- Opening Delimiter -

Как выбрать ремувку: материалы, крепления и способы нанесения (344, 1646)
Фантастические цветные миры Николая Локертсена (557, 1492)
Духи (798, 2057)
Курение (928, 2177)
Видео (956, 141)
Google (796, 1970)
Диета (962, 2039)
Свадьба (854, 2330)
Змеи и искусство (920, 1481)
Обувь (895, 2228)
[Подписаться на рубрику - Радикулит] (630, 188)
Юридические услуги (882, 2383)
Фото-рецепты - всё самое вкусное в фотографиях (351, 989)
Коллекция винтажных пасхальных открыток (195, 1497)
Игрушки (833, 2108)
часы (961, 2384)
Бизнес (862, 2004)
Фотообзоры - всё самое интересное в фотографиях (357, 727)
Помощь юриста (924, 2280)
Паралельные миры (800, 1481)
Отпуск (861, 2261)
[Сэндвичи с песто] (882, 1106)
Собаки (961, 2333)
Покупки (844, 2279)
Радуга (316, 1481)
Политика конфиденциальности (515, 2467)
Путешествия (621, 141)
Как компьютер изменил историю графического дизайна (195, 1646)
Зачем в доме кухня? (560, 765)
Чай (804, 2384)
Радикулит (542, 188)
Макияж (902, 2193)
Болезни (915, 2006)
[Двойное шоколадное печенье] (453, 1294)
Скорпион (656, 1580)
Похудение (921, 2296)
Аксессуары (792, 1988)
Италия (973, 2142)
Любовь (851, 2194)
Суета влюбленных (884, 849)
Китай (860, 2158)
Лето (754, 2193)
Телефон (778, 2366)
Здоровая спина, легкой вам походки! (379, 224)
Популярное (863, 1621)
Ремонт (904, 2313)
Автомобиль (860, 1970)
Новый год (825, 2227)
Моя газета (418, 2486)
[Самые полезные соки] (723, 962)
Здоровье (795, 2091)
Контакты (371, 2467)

- Closing Delimiter -

• WHAT THE TASK REQUIRES: Transcribe every entry, keeping each line exactly as it reads.

• TASK OUTPUT:
Как выбрать ремувку: материалы, крепления и способы нанесения (344, 1646)
Фантастические цветные миры Николая Локертсена (557, 1492)
Духи (798, 2057)
Курение (928, 2177)
Видео (956, 141)
Google (796, 1970)
Диета (962, 2039)
Свадьба (854, 2330)
Змеи и искусство (920, 1481)
Обувь (895, 2228)
[Подписаться на рубрику - Радикулит] (630, 188)
Юридические услуги (882, 2383)
Фото-рецепты - всё самое вкусное в фотографиях (351, 989)
Коллекция винтажных пасхальных открыток (195, 1497)
Игрушки (833, 2108)
часы (961, 2384)
Бизнес (862, 2004)
Фотообзоры - всё самое интересное в фотографиях (357, 727)
Помощь юриста (924, 2280)
Паралельные миры (800, 1481)
Отпуск (861, 2261)
[Сэндвичи с песто] (882, 1106)
Собаки (961, 2333)
Покупки (844, 2279)
Радуга (316, 1481)
Политика конфиденциальности (515, 2467)
Путешествия (621, 141)
Как компьютер изменил историю графического дизайна (195, 1646)
Зачем в доме кухня? (560, 765)
Чай (804, 2384)
Радикулит (542, 188)
Макияж (902, 2193)
Болезни (915, 2006)
[Двойное шоколадное печенье] (453, 1294)
Скорпион (656, 1580)
Похудение (921, 2296)
Аксессуары (792, 1988)
Италия (973, 2142)
Любовь (851, 2194)
Суета влюбленных (884, 849)
Китай (860, 2158)
Лето (754, 2193)
Телефон (778, 2366)
Здоровая спина, легкой вам походки! (379, 224)
Популярное (863, 1621)
Ремонт (904, 2313)
Автомобиль (860, 1970)
Новый год (825, 2227)
Моя газета (418, 2486)
[Самые полезные соки] (723, 962)
Здоровье (795, 2091)
Контакты (371, 2467)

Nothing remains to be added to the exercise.